In the beginning, JD adamantly only wanted two children. I thought that four would be perfect. Once we caught God's vision of putting orphans into families, our plan was multiplied by God. We are currently blessed with 12 children; five biological, six adopted and one more waiting in Ethiopia. Our first adoption was from the U.S., the next three were from Liberia, West Africa, and our last two were from Ethiopia. We are supporting our 12th child in Ethiopia after her adoption could not pass court.

Friday, September 14, 2012

He Gives and Takes Away - BIG News

I have been pondering this blog post for a while and hope I can accurately relay my thoughts on God, adoption and our family the last ten years. After four biological children, I was rather desperate to reach beyond our family and provide a home for a child that needed one. (I actually pushed to become a foster parent when Alei was born, but it took JD a few more years...and a few more kids.) Once we moved to the area that we live now and JD decided to retire, I really wanted to adopt from China. Our compromise was to become foster parents, mainly because it didn't seem like such a huge initial commitment to JD. I went through foster parent training in spring of 2002 and we did not get our first placement for a full year. James came to us in 2003 when he was 2.5 and Alyssa was almost four. James fit right in, things were relatively smooth and we both were excited about what the future held for us.  

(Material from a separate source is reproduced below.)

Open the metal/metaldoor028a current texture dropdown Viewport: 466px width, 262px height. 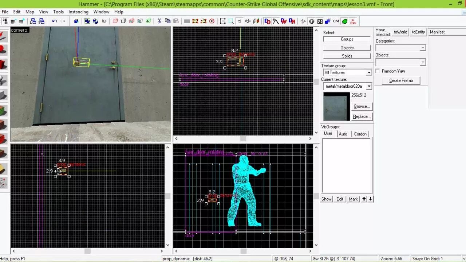(x=369, y=86)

Shortly before Christmas, six months later, we got a phone call from our same social worker that they had a 10 week baby that needed a home. We were so excited when we picked up sweet baby, "M" from a local gas station. She was a drug addicted, tiny, frail baby that had the worst smoke smell you have ever smelled, because it was encased in the horrible cradle cap on her head. We adored her! I even had a friend that donated breast milk for her to help her little immune system. I really thought we had the perfect family that Christmas and neither JD or I could picture a larger family. 

Right around Christmas, we got a call that baby "M's" sister was now in need of a home. She was placed with relatives but the military was moving them overseas and DSS would not let her go. They brought her to meet us and we both thought the best plan was to keep the girls together. Little "A's" age fell right between Moriah and Alyssa and we moved her in shortly after Christmas. 

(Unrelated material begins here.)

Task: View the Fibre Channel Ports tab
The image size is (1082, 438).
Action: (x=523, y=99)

We treated these girls like our own from day one. After uncovering more and more about the hellish existence they, especially "A," had lived in, we desperately believed that they were ours forever. We had them almost one full year when a relative from a far away state decided that she would be the family hero and not let the girls be put up for adoption. Since she had never even met them and we had them for almost a year, we relentlessly tried to fight a system that did not allow us a fair chance. The family promised "A" over and over that they would bring the girls back to see us every year and yet never even allowed us a phone conversation. It was one of the absolute worst experiences of my life to buckle sleeping Baby "M" in her car seat and know that by the time she awoke, she would be hours away from the only family she had ever known. 

 About that time, the Christian song, "He Gives and Takes Away" was on the radio. To this day when I hear it, I only think about the two little girls that would be mine if the world operated fairly. (Virginia law is that any family, any time, gets precedence in court over the foster parents.) 

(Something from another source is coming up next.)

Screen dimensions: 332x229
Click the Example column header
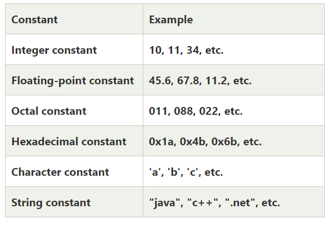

We moved on, fostering, but never held the belief that the children were "ours" the same way that we had before losing our girls. Oh, I treated them like mine...I even flew my cousin in from CA to stay with my new twins because I wouldn't put them in respite care, but it was never the same in my mind. 

Next we got two darling twin boys and their spunky three year old sister. Since they still live in the local area, I'm not showing her or their faces. We had them for about ten months when they went to their Grandmother. We continued to see them and I even babysat them four years later. I would say their case is a huge success since their parents are raising them now and I see how God used us to help bring that about. 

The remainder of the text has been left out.